EXTRACT TO READ:
###

Vidal completed ten grades of school in the “slow” track and had a “C” or “D” average. He quit school in the eleventh grade because he did not like it. Although [712]*712he completed ten grades, he indicated that he cannot read well; he could not read an unidentified document in front of him at the hearing, nor does he read newspapers. He had to have someone read him some of the questions on the written drivers’ licensing examination because he could not understand them all. When asked how far he could count, Vidal answered that he could count to 100 but not to 1,000 and could not always determine the right amount of change when grocery shopping. He can only subtract from 100 when using a pencil. Psychometric tests administered to him classified him as borderline mentally retarded, two IQ tests showing scores of 73 and 78. Career training was advised.

###

PROBLEM TO SOLVE:
According to the passage about Vidal, in which grade did he quit school? These items have nothing to do with the passage about Vidal.

DATA SECTION:
###

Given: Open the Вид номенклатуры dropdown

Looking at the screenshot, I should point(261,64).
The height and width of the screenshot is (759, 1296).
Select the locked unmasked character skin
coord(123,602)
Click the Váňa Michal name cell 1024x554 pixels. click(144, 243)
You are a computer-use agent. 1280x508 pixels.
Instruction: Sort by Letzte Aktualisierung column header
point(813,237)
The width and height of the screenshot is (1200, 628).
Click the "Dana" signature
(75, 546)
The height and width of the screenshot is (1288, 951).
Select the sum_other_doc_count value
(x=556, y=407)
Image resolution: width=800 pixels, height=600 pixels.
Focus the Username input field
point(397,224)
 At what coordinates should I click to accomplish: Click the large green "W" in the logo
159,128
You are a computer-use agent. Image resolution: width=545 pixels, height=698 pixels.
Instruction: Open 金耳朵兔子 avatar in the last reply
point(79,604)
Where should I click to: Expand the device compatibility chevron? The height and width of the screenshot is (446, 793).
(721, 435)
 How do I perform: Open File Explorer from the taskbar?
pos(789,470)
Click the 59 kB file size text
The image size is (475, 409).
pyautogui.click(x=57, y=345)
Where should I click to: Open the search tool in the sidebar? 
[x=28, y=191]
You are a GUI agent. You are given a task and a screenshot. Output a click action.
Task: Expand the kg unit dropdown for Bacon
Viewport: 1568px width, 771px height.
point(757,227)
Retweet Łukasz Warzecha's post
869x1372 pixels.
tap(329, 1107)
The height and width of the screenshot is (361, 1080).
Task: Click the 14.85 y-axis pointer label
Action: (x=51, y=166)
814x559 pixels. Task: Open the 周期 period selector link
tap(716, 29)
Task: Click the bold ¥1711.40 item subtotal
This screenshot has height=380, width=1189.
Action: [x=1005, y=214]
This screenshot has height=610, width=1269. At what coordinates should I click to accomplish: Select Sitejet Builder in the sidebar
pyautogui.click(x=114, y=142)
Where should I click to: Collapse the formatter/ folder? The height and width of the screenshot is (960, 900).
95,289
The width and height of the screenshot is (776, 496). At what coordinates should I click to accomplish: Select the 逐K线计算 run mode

###

CORRECT ANSWER:
He quit in the eleventh grade.